Standard Lines average rate was flat for the three months ended September 30, 2009, as compared to decreases of 5.0% for the three months ended September 30, 2008 for the policies that renewed during those periods. Retention rates of 80.0% and 81.0% were achieved for those policies that were available for renewal in each period.
Net results improved $212 million for the three months ended September 30, 2009 as compared with the same period in 2008, due to improved net operating results and lower net realized investment losses. See the Investments section of this MD&A for further discussion of the net realized investment results and net investment income.
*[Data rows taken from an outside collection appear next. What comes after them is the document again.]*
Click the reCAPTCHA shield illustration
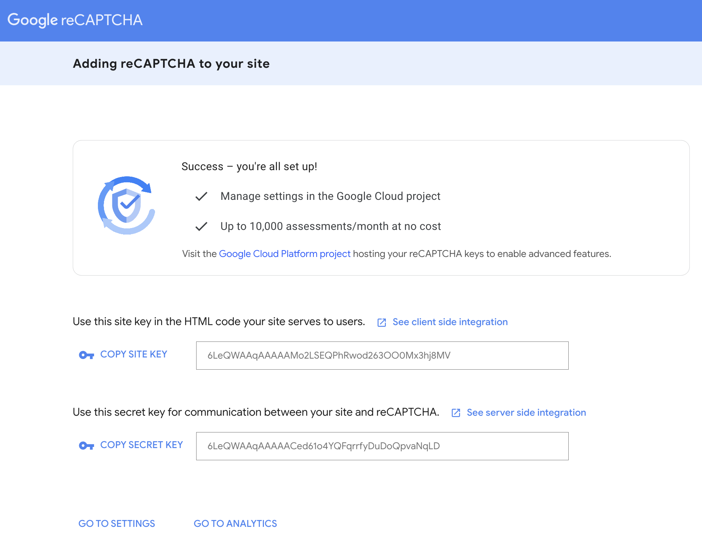The width and height of the screenshot is (702, 544). (x=126, y=206)
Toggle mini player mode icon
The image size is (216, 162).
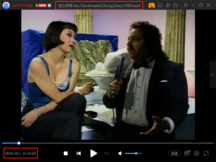[x=161, y=5]
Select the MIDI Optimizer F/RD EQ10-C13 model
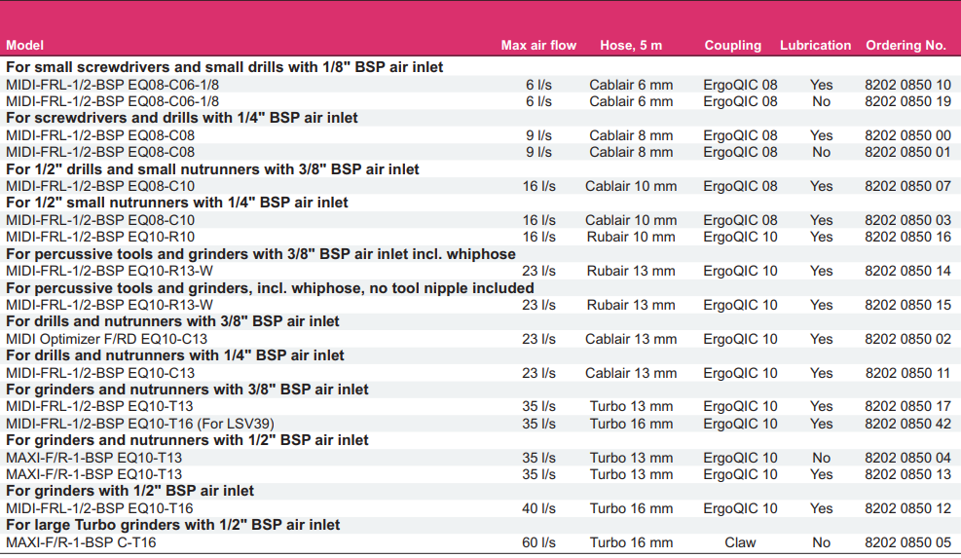The width and height of the screenshot is (961, 558). tap(107, 339)

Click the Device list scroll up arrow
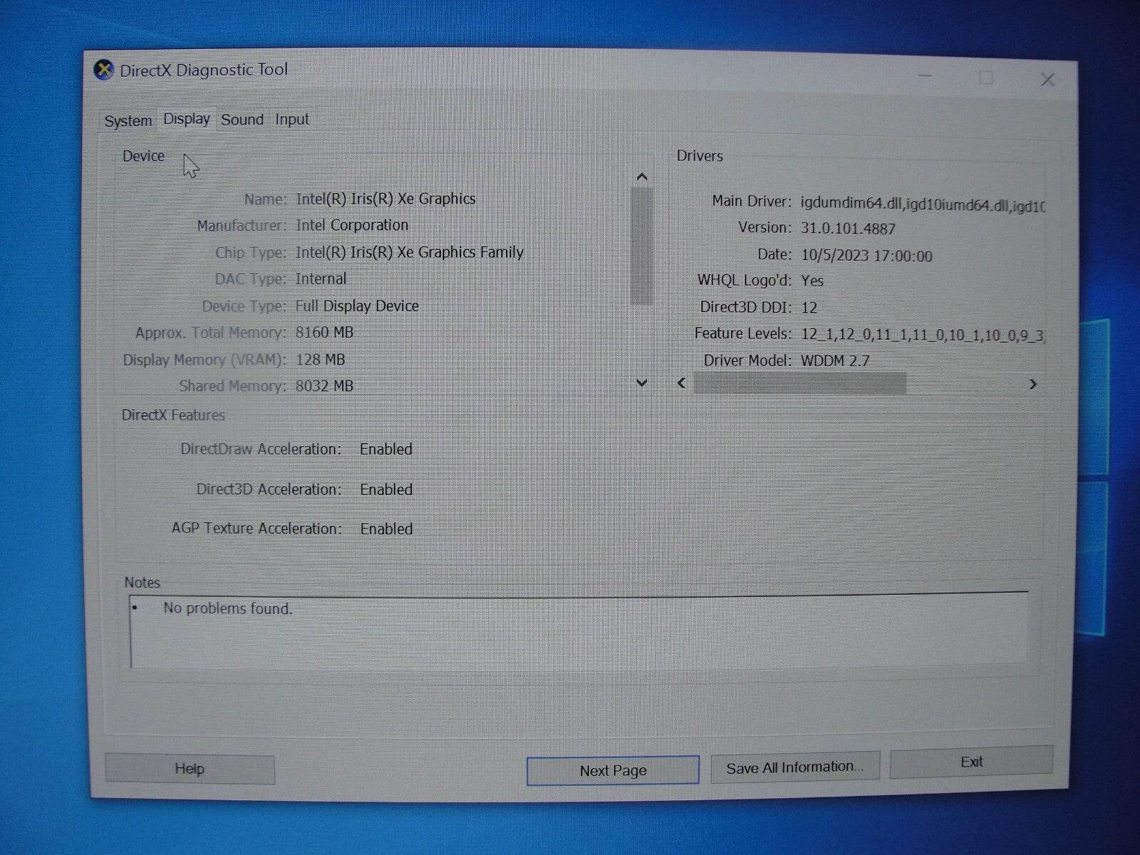click(x=642, y=177)
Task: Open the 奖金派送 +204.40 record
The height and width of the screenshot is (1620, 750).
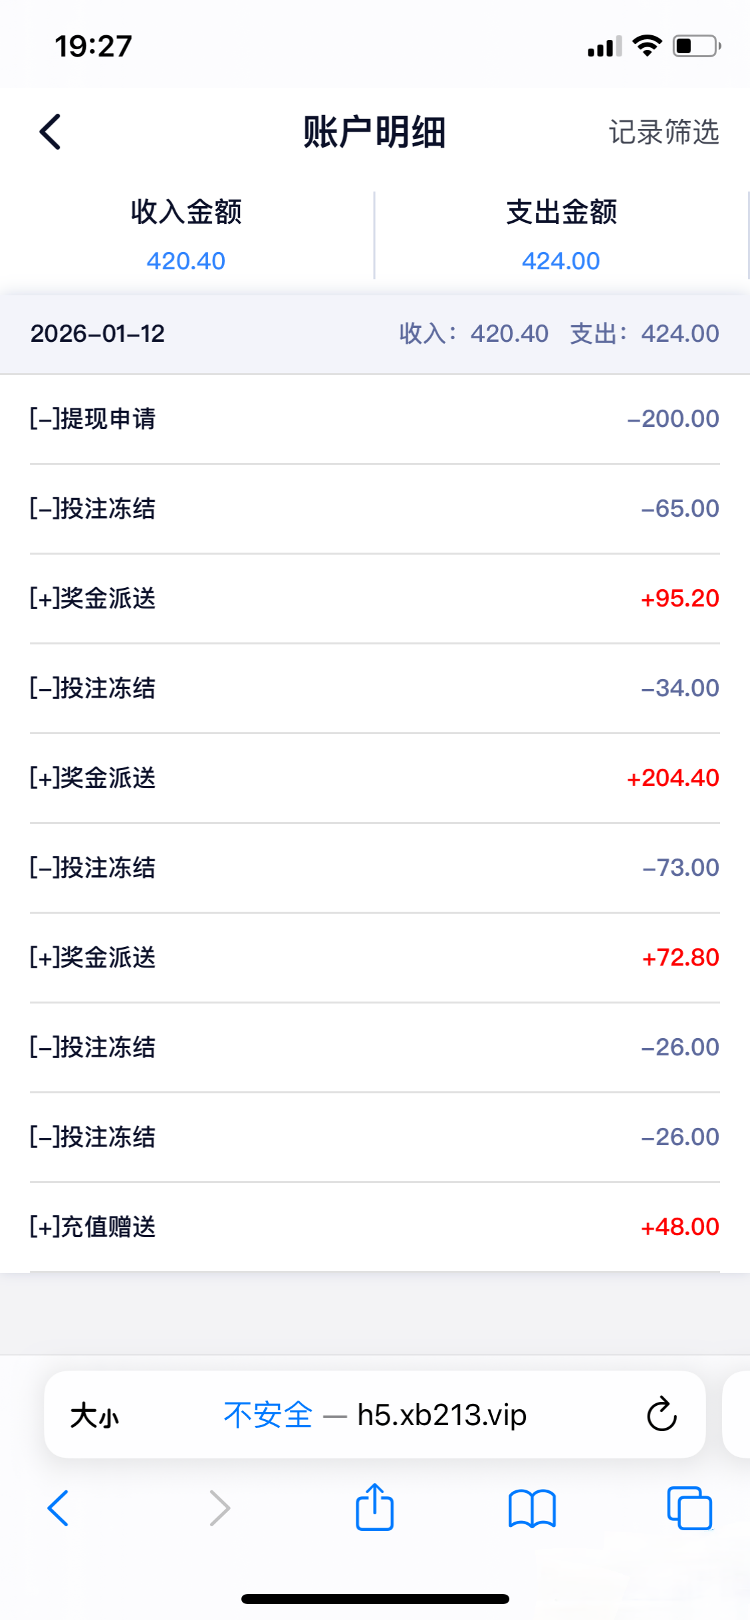Action: 375,778
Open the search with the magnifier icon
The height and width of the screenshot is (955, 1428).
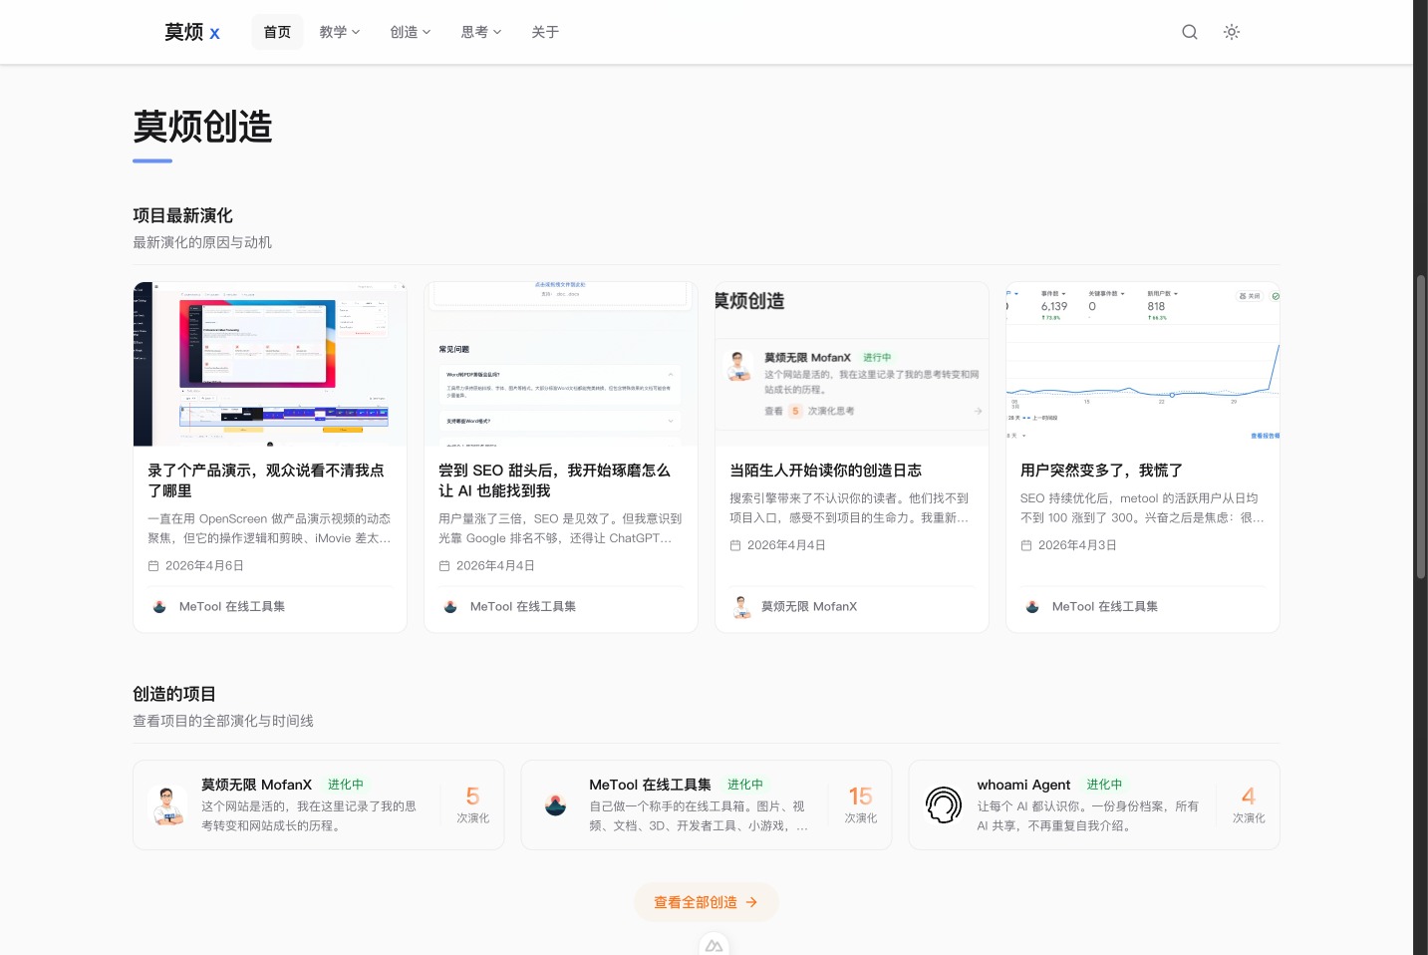coord(1189,32)
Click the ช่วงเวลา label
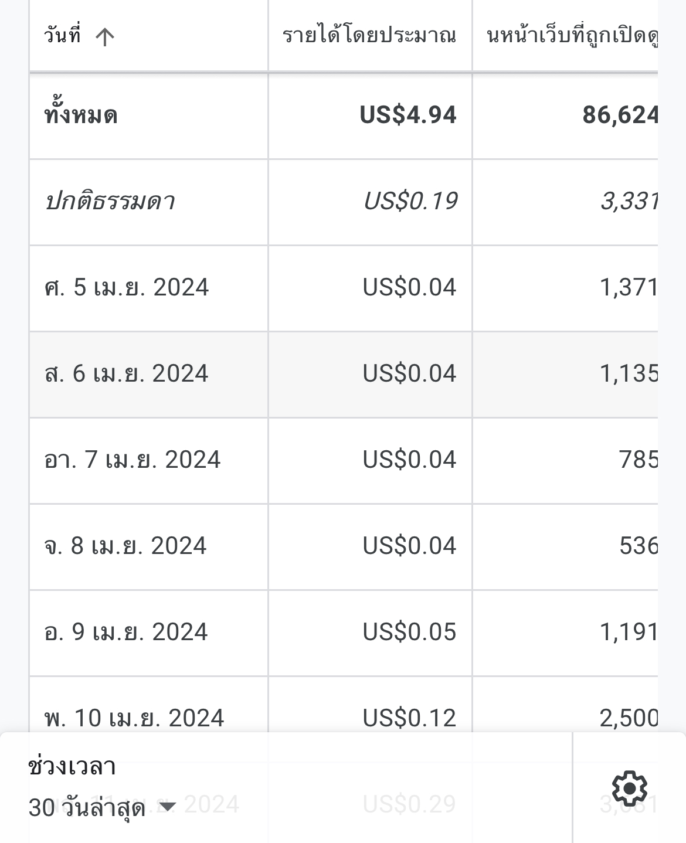 (72, 766)
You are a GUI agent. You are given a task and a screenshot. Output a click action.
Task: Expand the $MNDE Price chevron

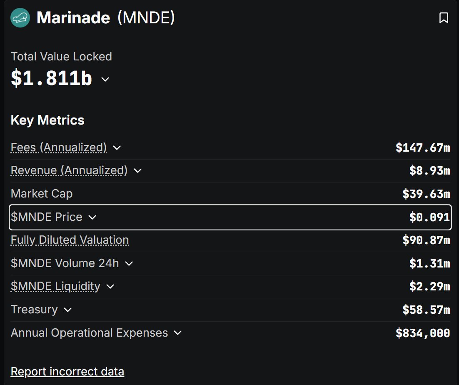point(92,217)
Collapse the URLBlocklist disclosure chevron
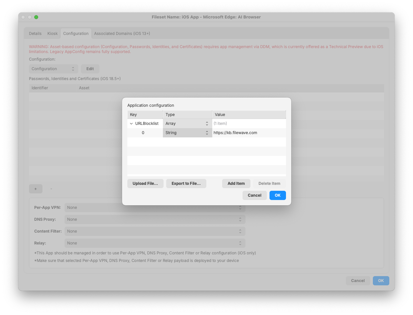Viewport: 413px width, 315px height. pyautogui.click(x=131, y=124)
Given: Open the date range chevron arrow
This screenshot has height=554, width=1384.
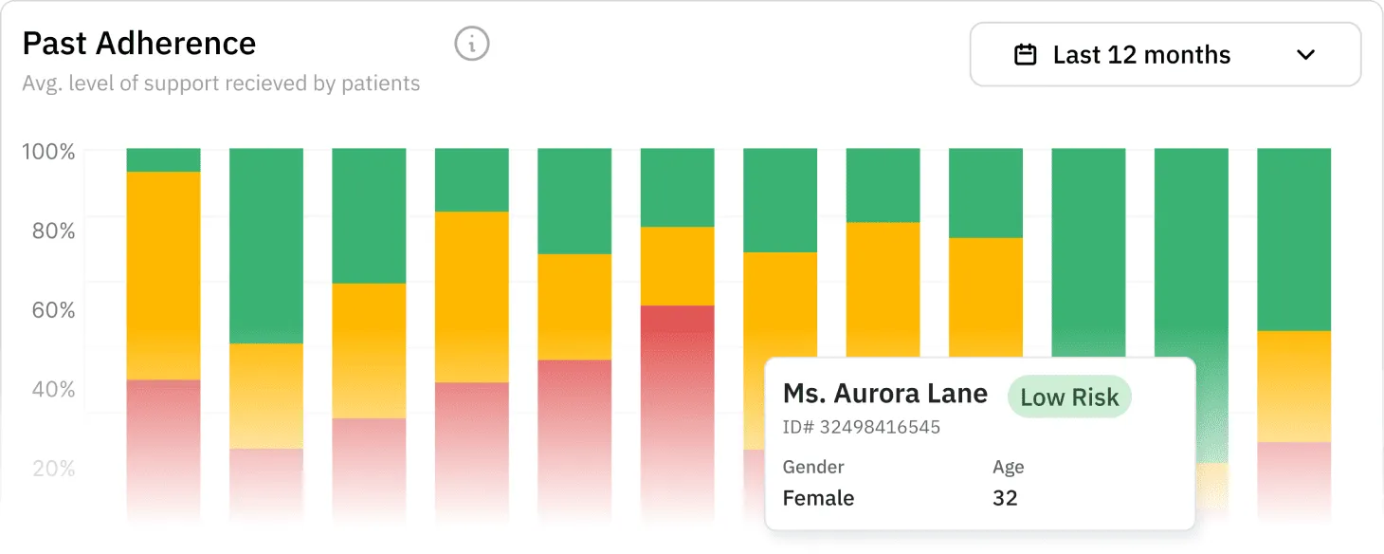Looking at the screenshot, I should pyautogui.click(x=1305, y=54).
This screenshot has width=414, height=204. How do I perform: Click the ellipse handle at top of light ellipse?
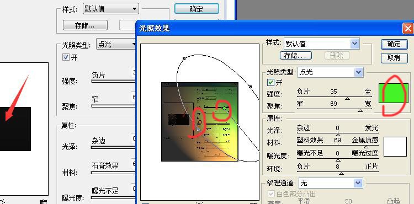[x=184, y=59]
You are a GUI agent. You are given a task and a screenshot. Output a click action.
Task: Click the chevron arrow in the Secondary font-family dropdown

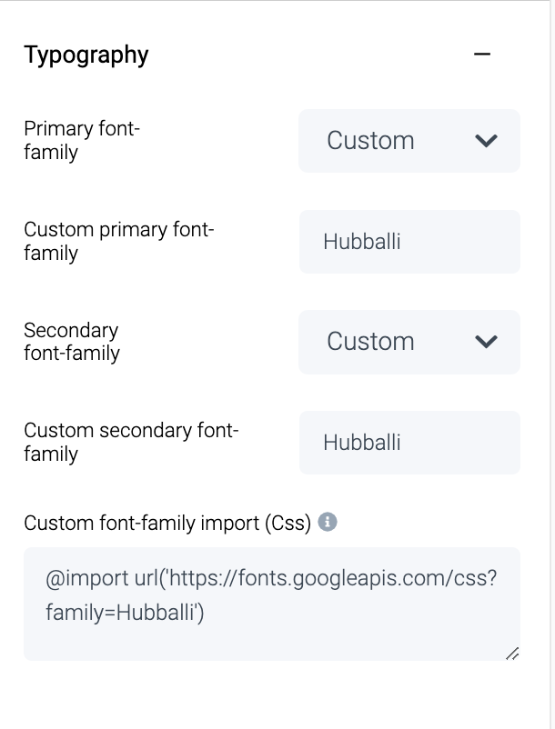(x=487, y=342)
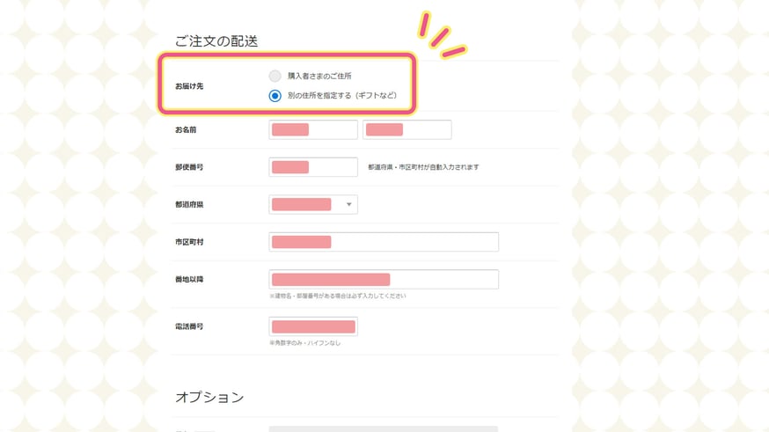769x432 pixels.
Task: Click the arrow on the 都道府県 dropdown
Action: (x=348, y=204)
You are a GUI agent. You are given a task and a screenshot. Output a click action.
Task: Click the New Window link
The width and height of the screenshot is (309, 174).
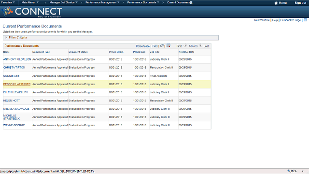tap(262, 20)
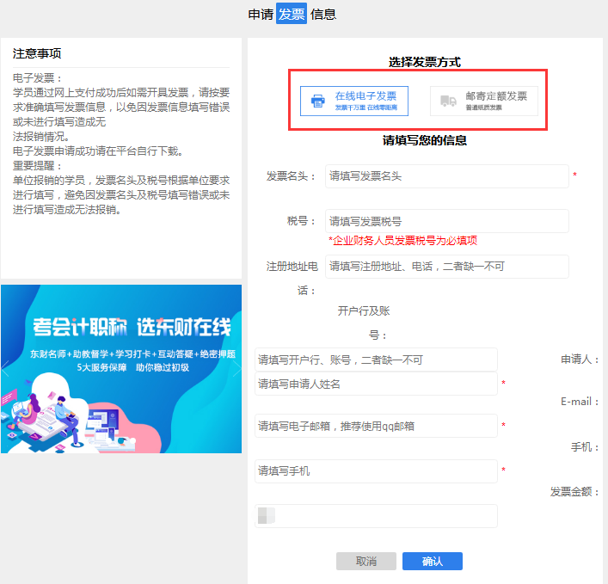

Net operating results improved $149 million for the three months ended September 30, 2009 as compared with the same period in 2008. This improvement was primarily driven by lower catastrophe losses and higher net investment income. Partially offsetting these favorable items was an unfavorable change in current accident year underwriting results excluding catastrophes.
The combined ratio improved 17.1 points for the three months ended September 30, 2009 as compared with the same period in 2008. The loss ratio improved 22.3 points primarily due to decreased catastrophe losses, partially offset by the impact of higher current accident year non-catastrophe loss ratios. Catastrophe losses were $20 million, or 2.9 points of the loss ratio, for the three months ended September 30, 2009 as compared to $236 million, or 31.0 points of the loss ratio, for the same period in 2008.
CNA's estimates for the current accident year partially rely on the actuarial trends and results for recent accident years. The trends observed during the third quarter of 2009 indicated higher than anticipated claim costs in recent accident years, primarily in small and middle markets workers' compensation lines of business, resulting in an increase in the full year 2009 accident year non-catastrophe loss ratio in the third quarter of 2009. The trends observed during the third quarter of 2008 were generally favorable across several lines of business, which resulted in a decrease in the full year 2008 accident year non-catastrophe loss ratio in the third quarter of 2008.
The expense ratio increased 3.3 points for the three months ended September 30, 2009 as compared with the same period in 2008, primarily related to higher underwriting expenses, unfavorable changes in estimates for insurance-related assessments, and the lower net earned premium base. Underwriting expenses increased primarily due to higher employee-related costs.
The dividend ratio increased 1.9 points for the three months ended September 30, 2009 as compared with the same period in 2008. This increase was primarily due to favorable dividend reserve development recorded on workers' compensation coverages in the third quarter of 2008.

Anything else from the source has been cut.